Segment Open
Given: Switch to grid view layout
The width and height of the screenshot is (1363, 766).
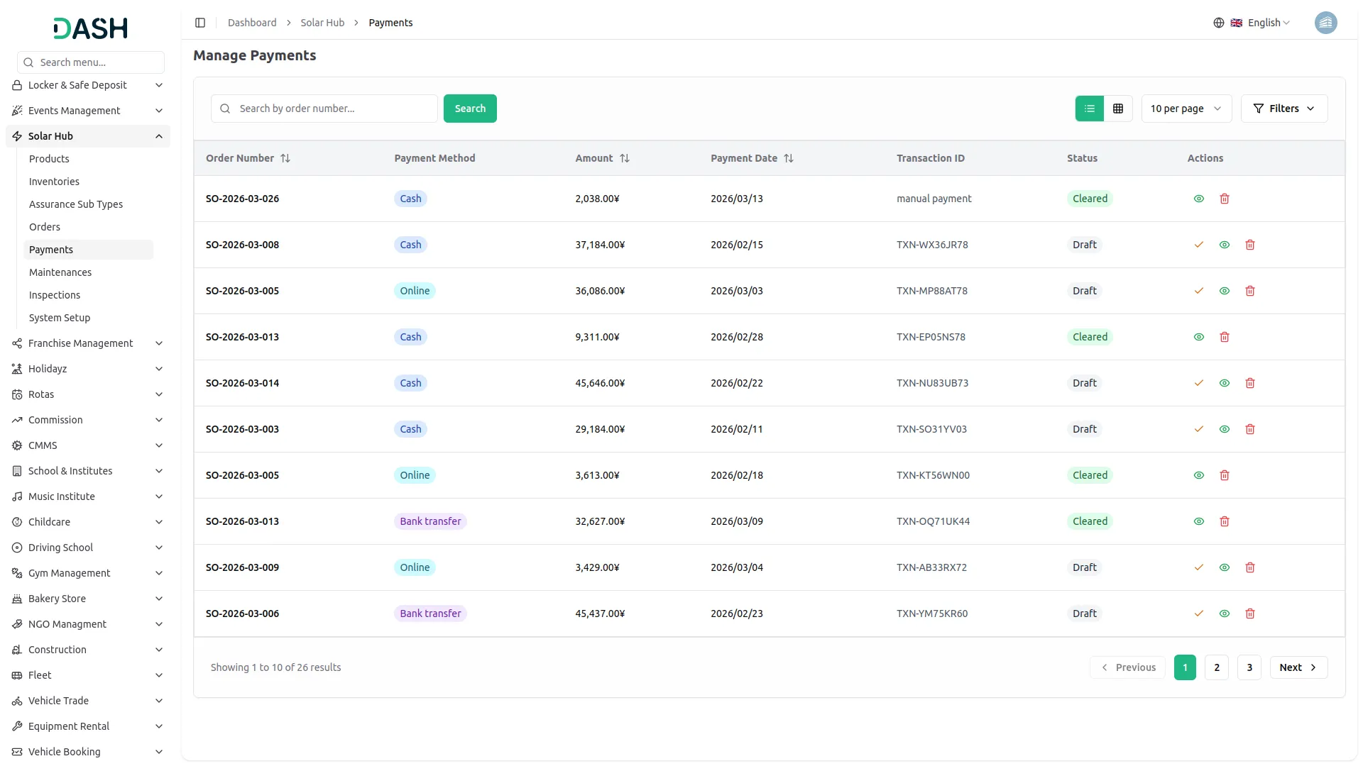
Segment Closed
Segment Open
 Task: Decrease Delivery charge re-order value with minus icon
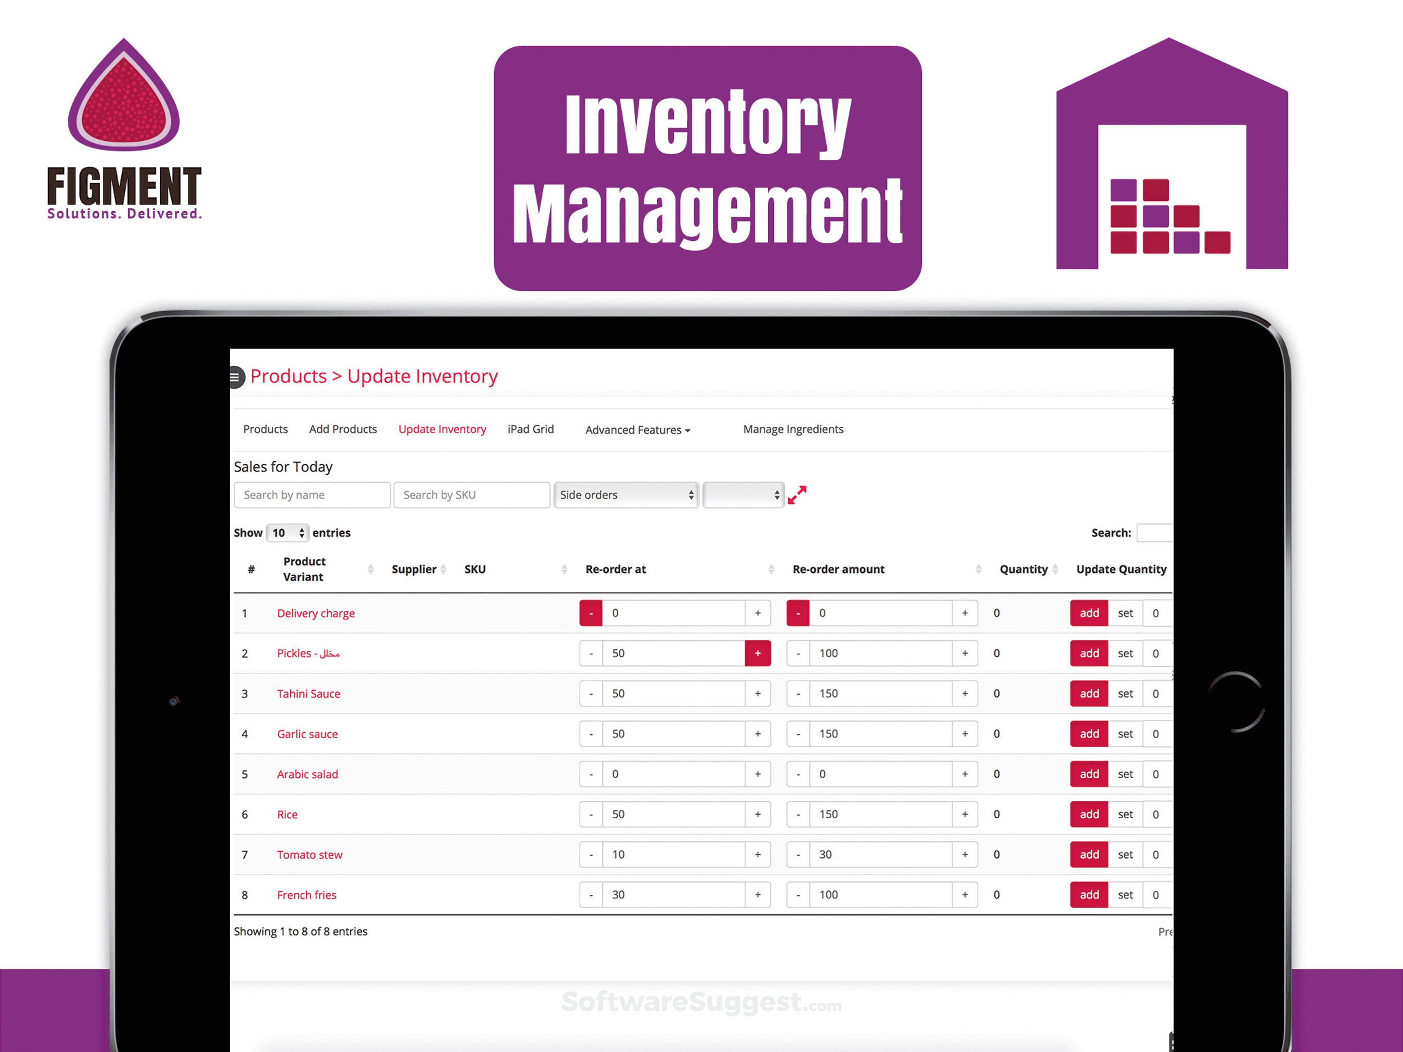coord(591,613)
Segment Closed
Segment Open
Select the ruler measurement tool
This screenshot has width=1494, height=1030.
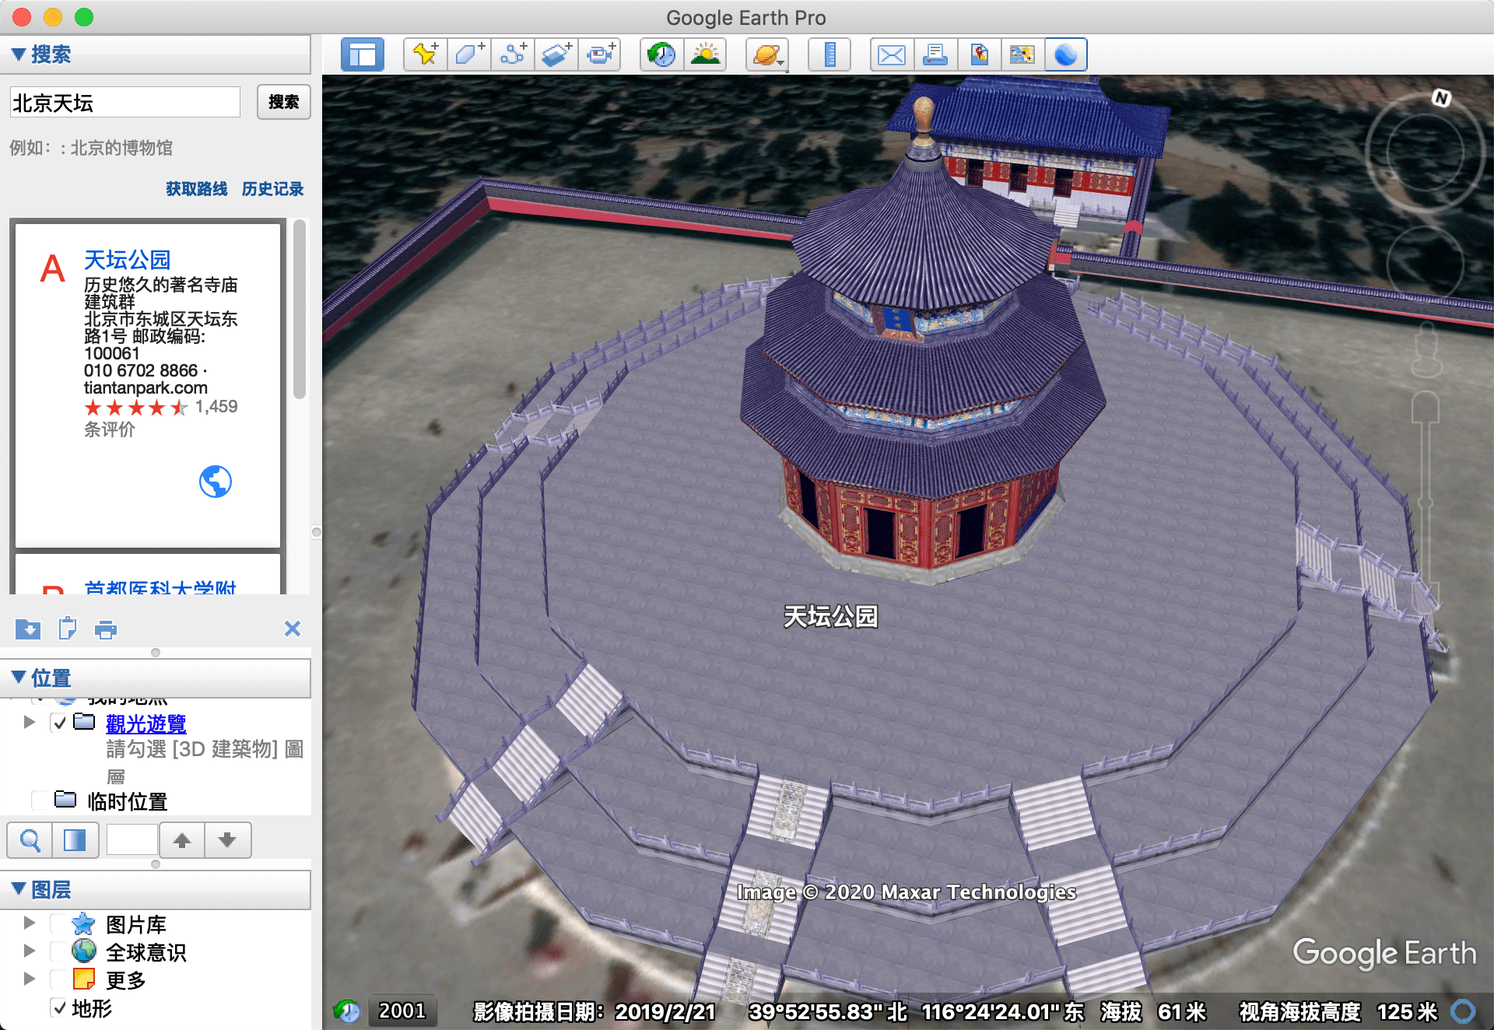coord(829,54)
Segment Closed
## Task objective
Everything from the line with "Given: Switch to grid view layout" through the line with "The width and" should be written out exactly as it appears above, end lines included, and nothing outside that range.

## Reply
Given: Switch to grid view layout
The width and height of the screenshot is (1363, 766).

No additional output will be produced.